[Opening Extracted data section]

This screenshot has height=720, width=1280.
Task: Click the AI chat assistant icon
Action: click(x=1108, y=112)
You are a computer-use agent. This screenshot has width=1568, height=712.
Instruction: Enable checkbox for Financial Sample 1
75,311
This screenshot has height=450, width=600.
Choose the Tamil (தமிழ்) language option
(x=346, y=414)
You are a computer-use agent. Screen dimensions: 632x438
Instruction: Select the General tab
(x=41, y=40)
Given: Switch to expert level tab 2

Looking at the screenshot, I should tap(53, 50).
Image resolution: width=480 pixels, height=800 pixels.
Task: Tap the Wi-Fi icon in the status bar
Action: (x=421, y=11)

[Closing Extracted data section]
[Opening Extracted data section]

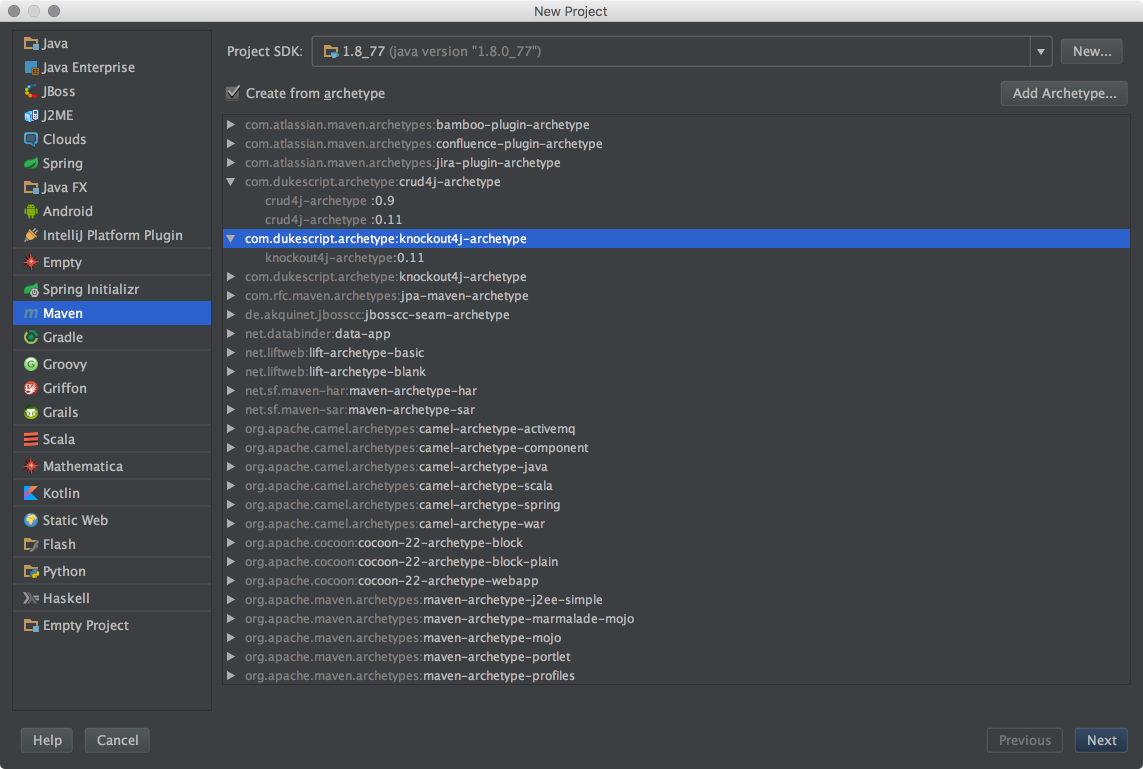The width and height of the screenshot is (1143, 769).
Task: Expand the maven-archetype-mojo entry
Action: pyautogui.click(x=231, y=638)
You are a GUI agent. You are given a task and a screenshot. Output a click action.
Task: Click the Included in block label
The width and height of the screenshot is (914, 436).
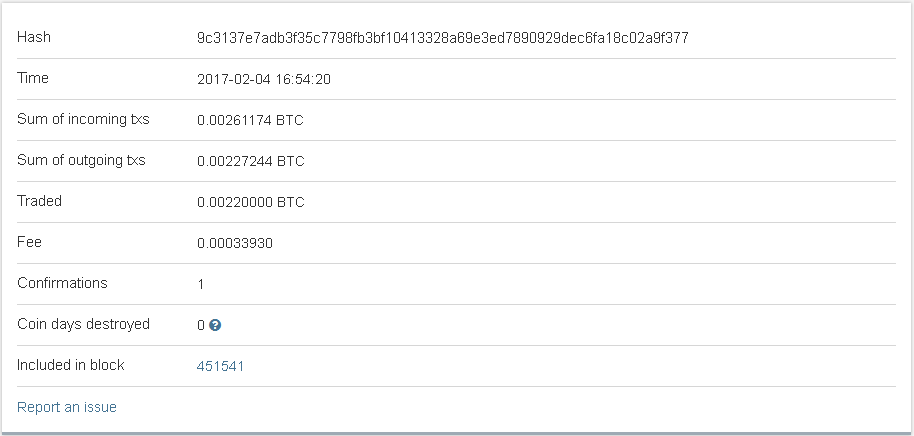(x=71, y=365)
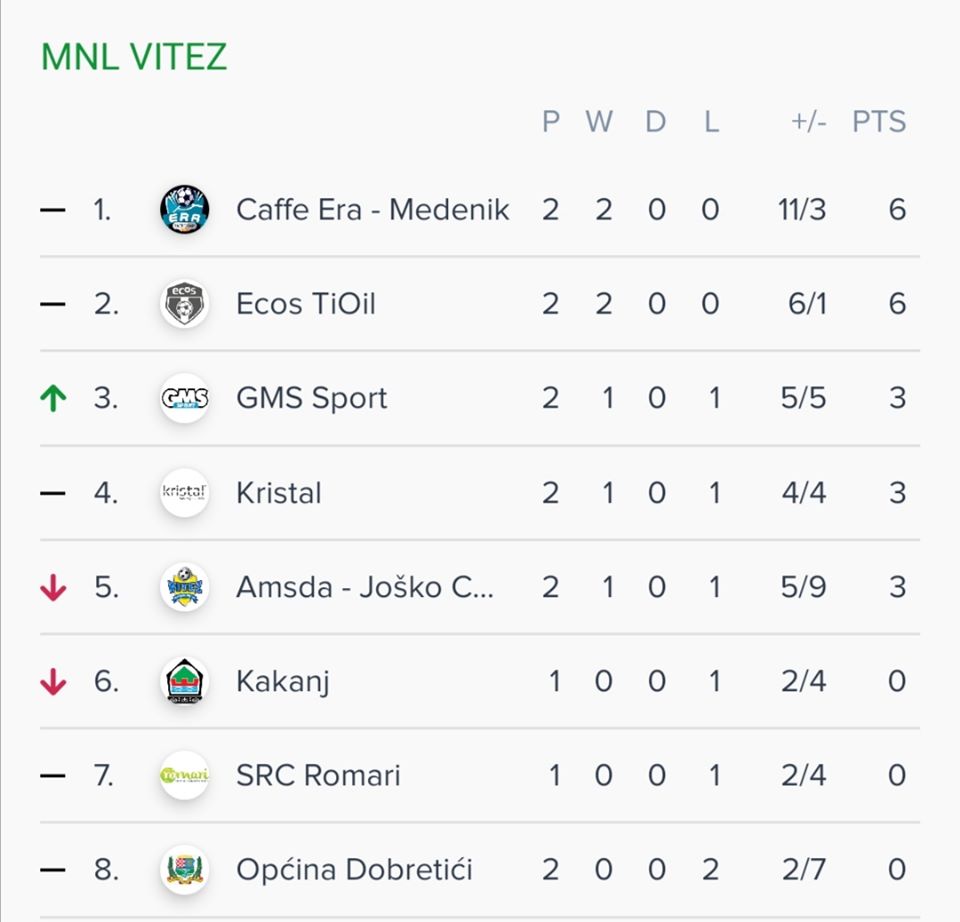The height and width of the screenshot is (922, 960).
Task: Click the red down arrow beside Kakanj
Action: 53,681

[Closing Extracted data section]
[Opening Extracted data section]

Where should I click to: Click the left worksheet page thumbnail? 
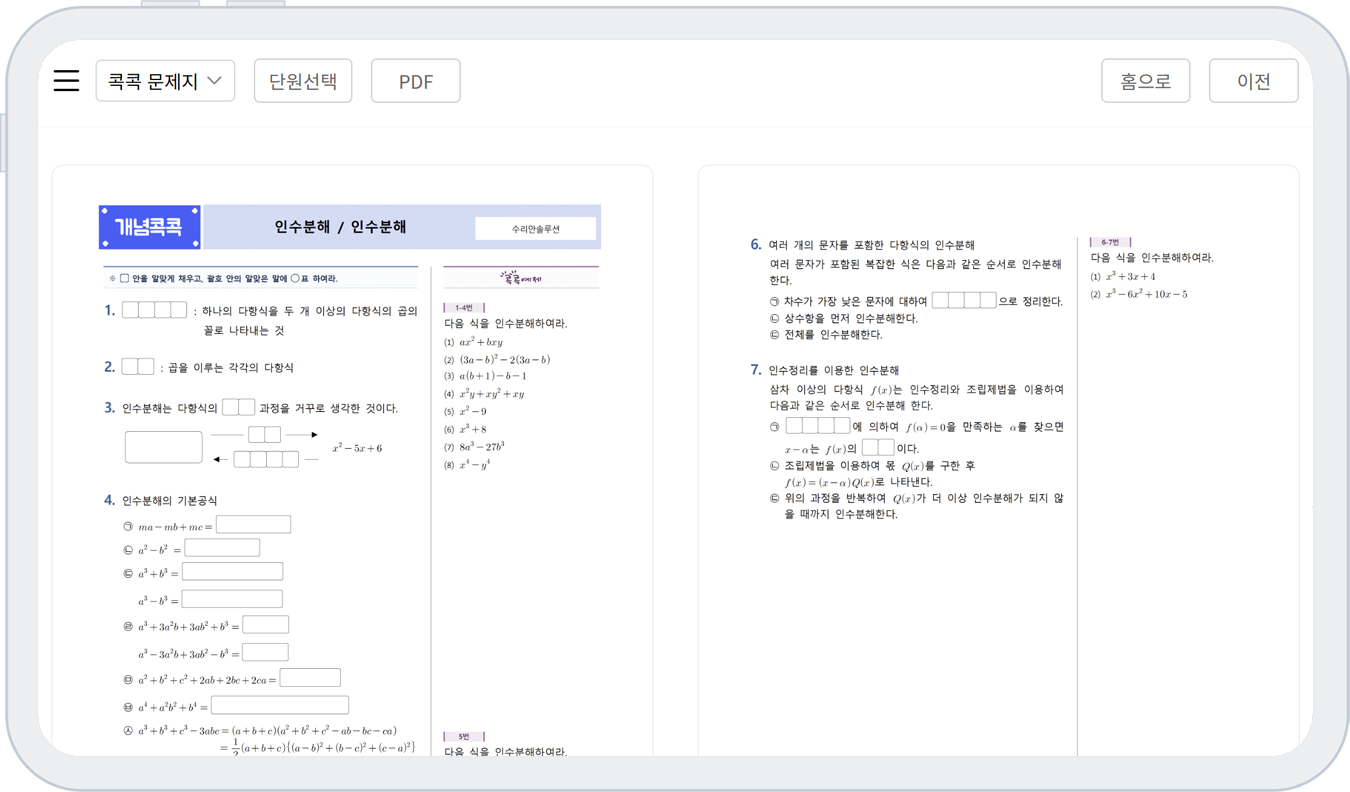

[Closing Extracted data section]

Go through the material above, and wherever a line holds the word "computer", copy it.

You are a computer-use agent. This screenshot has width=1568, height=712.
You are a computer-use agent. Screen dimensions: 632x438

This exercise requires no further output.